Not only is this coefficient significantly larger than previously observed, but it has also changed from negative to positive since the inclusion of pctAgeOvr50.
Analyzing how the omitted variable bias alters the model highlights that even though incorporating pctAgeOvr50 and pctFemale helps to explain some of the omitted variable bias, it does not entirely resolve it.
An important factor behind cancer death rates that our model also fails to cover are personal health aspects pertaining to each person.

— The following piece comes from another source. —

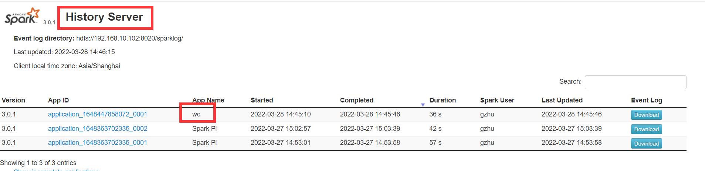Image resolution: width=705 pixels, height=171 pixels.
Task: Sort applications by App ID header
Action: coord(58,100)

These differences could be in their genetics or underlying health conditions, thus impacting cancer death rates.
Also, since we are looking at the state level, we are not accounting for differences between urban and rural lifestyles, access to care, and other important factors that impact cancer death rates at a more local level.
Future research should concentrate on obtaining data that addresses the omitted variable bias we have identified.
Despite our research shortcomings, our final regression model demonstrates a correlation between healthier lifestyles and fewer cancer deaths. It’s important to note that this correlation does not imply that being healthier guarantees immunity from cancer; rather, it suggests that healthier lifestyles are associated with a lower incidence of cancer-related deaths.